[Data]

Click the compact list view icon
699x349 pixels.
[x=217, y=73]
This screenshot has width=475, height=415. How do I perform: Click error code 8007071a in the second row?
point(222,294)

[Task directions]
Rewrite the records above, putting "Select" wherever "Click" appears and leaving everything else as it is.

[Written solution]
Select the compact list view icon
699x349 pixels.
[x=217, y=73]
This screenshot has width=475, height=415. How do I perform: Select error code 8007071a in the second row?
point(222,294)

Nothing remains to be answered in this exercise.